小さな散歩道

仲田の森蚕糸公園(日野市日野本町6-1-88)


仲田の森蚕糸公園入口

湧き出している地下水

深い森の中にはテーブルもある

国の登録有形文化財の第一蚕室(桑ハウス)

 日野駅から甲州街道を東へ進み、日野図書館の角を左に入る。本堂前に立派な松が伸びる普門寺を過ぎ、住宅地を進んで大通りを渡ると仲田の森蚕糸公園に着いた。

  かつて、この辺り一帯には「旧農林省蚕糸試験場日野桑園」があり、桑の苗木育成と品種改良に関する研究や蚕の優良品種の育成と普及のための研究が行われていた。蚕糸試験場日野桑園は、日本の蚕糸科学技術研究をリードする機関だったが、産業構造が劇的に変化した高度経済成長期を経て、1980(昭和55)年に現在の茨城県つくば市に移転。その広大な跡地を整備してできたのが、この仲田の森蚕糸公園や隣接する市民の森スポーツ公園だ。この地の歴史を語り継ぐような公園であり、西側の入口近くには移転前の日野桑園の写真が展示されていた。

  園内に入ると小さな橋の下に水路が流れていて、その傍らでは水がブクブクと湧き出していた。これはポンプで汲み上げている地下水なのだそうで、ヒンヤリとした感触がなかなか心地よい。散策路を進むと、右手には多くの桑が植樹されており、左手に伸びるケヤキには「第四蚕室・跡地」と書かれたボードが巻かれていた。
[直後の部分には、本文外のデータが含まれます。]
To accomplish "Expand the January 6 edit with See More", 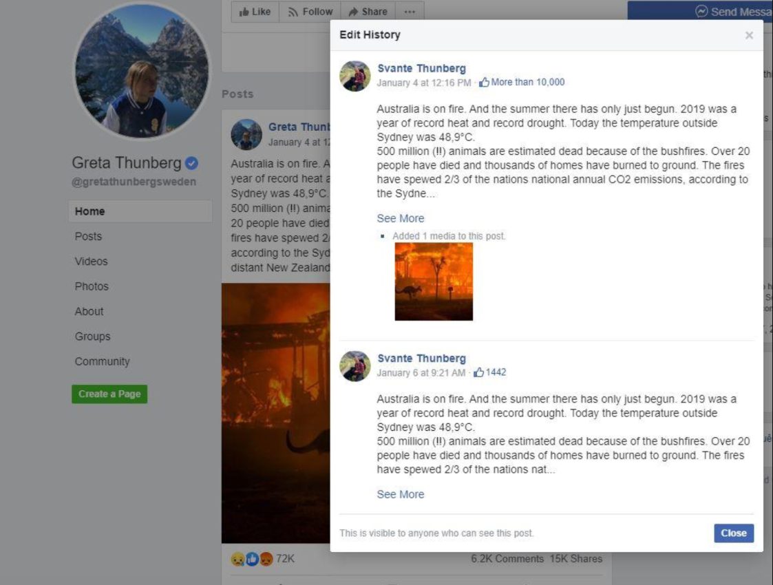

これは、日野桑園にもともと植栽されていた樹木なのだとか。


園内を流れる小川

 散策路から少し外れると、公園の内部は高い緑に覆われていた。辺り一帯が木陰になっていて、吹き込む風も涼やかに感じられる。この一角には木製のテーブルとベンチも置かれていた。また、園内の北西からも水路が伸びていて、親水広場のようになっているスポットもあった。こちらでは小さな子どもが虫捕り網を片手に水面を凝視していた。

 水路の先には、1932(昭和7)年に竣工した第一蚕室(通称・桑ハウス)が残されている。この建物は国の登録有形文化財に登録されており、現在は建設当初に近い姿に復元されているという。復元されたということもあり、目の前の蚕室は昭和初期に建てられたとは思えないほど真新しく感じられるが、建設当初はこのような姿だったのだろう。

  第一蚕室の向かいには、日野桑園の庁舎の基礎部分が残されている。古びた基礎の内部からは、桑園の歴史を物語るように木々が縦横無尽に伸びていた。